Il sole vi sta cuocendo, mentre un rivolo vi cala dalle tempie sudate.
Adren esce dal proprio riparo muovendosi rapido, radente al muro, per avvicinarsi quel tanto che basta da riuscire a prendere bene la mira, e subito viene rimpiazzato da Marken che approfitta del nascondiglio appena liberatosi. La tensione però è palpabile, ed è sufficiente il volo improvviso di un uccello a distrarre l'elfo dal suo proposito, che lancia il proprio quadrello ben lontano dal bersaglio. Stessa sorte tocca al dardo col quale Marken, forse impacciato dalla sua copertura, tenta di colpire il bandito più vicino.
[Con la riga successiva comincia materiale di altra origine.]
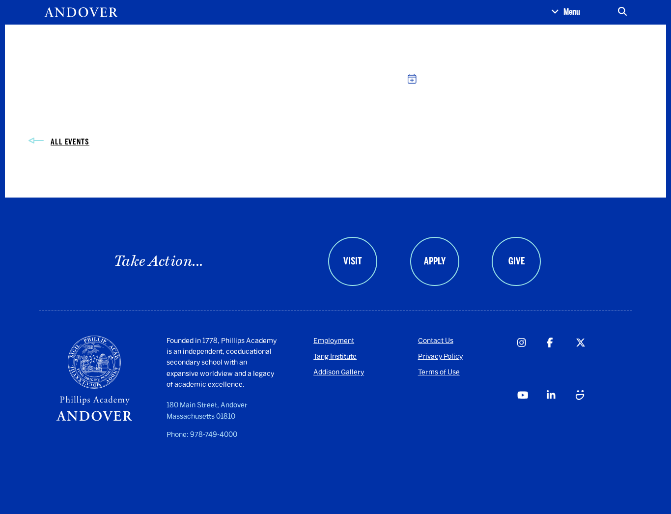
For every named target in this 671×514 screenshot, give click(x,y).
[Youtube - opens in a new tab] (531, 414)
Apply (435, 261)
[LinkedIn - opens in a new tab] (561, 414)
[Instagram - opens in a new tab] (531, 362)
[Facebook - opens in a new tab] (561, 362)
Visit (352, 261)
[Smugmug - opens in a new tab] (590, 414)
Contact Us (435, 341)
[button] (565, 12)
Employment (333, 341)
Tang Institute (335, 356)
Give (516, 261)
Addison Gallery (338, 372)
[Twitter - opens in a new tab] (590, 362)
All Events (70, 141)
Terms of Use (439, 372)
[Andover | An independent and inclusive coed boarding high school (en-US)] (81, 12)
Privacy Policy (440, 356)
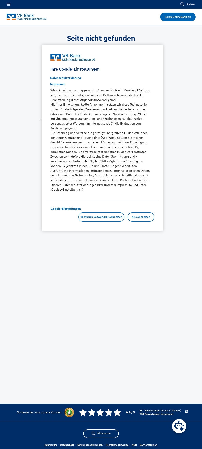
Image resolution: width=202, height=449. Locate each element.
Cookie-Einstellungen (66, 209)
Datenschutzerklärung (65, 78)
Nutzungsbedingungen (90, 445)
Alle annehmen (141, 217)
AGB (134, 445)
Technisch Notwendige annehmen (101, 217)
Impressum (51, 445)
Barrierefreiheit (148, 445)
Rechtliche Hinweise (117, 445)
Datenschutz (67, 445)
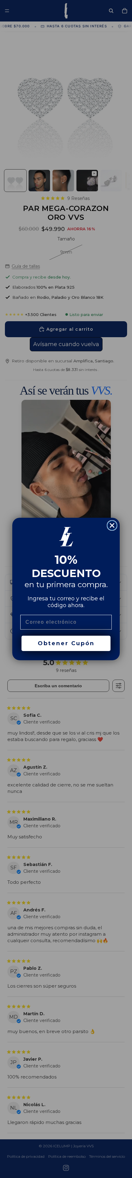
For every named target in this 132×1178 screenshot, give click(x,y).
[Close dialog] (112, 525)
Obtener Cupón (66, 643)
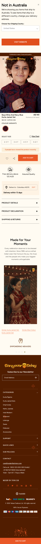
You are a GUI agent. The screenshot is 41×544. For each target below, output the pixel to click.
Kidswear (6, 428)
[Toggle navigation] (4, 59)
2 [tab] (19, 107)
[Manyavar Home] (15, 59)
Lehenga (6, 420)
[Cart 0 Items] (38, 59)
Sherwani (6, 416)
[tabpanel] (20, 84)
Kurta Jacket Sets (9, 401)
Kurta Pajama (7, 397)
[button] (30, 60)
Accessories (7, 432)
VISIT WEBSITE (20, 42)
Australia (22, 494)
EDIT (33, 187)
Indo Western (7, 413)
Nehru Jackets (8, 409)
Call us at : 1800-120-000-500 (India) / (16, 467)
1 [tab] (17, 107)
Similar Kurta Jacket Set (10, 330)
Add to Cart (28, 158)
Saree (5, 424)
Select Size (6, 137)
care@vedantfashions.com (12, 463)
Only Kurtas (7, 405)
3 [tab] (21, 107)
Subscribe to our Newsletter (20, 372)
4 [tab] (23, 107)
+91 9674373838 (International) (14, 470)
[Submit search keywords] (26, 60)
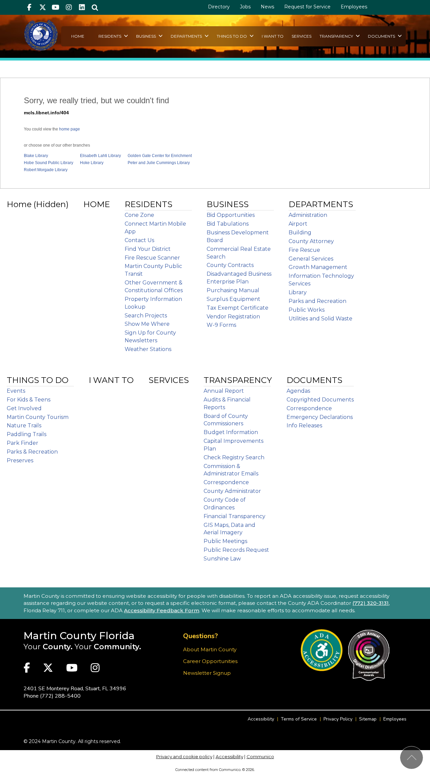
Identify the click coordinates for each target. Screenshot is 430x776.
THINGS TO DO (232, 36)
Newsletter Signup (207, 673)
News (267, 7)
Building (300, 232)
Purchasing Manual (233, 290)
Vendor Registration (233, 316)
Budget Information (231, 432)
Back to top (411, 757)
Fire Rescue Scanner (152, 258)
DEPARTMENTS (187, 36)
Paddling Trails (26, 434)
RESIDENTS (110, 36)
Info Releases (304, 425)
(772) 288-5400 (60, 696)
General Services (311, 259)
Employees (354, 7)
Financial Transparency (234, 516)
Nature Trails (24, 425)
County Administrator (232, 491)
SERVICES (301, 36)
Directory (219, 7)
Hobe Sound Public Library (48, 162)
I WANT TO (273, 36)
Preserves (20, 460)
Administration (308, 215)
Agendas (298, 391)
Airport (298, 224)
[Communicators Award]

Nel mentre, la mischia continua: l'uomo in rosso, ormai solo a fronteggiare ben tre avversari, appare molto spossato e sembra stare per avere la peggio. Chiude di riflesso gli occhi, rassegnato alla sua fine, per non dover osservare il letale fendente che uno dei tre gli sta per sferrare... ma è solo sangue quello che gli arriva addosso. E non è il sangue suo... Davanti a lui, il brigante sembra come congelato nella sua posa, con gli occhi sbarrati e la spada in alto, pronta a colpire: una lama gli trapassa completamente il torace! Cadendo a terra, rivela dietro di lui la piccola halfling, con gli occhi di fuoco e il braccio completamente sporco del sangue del nemico.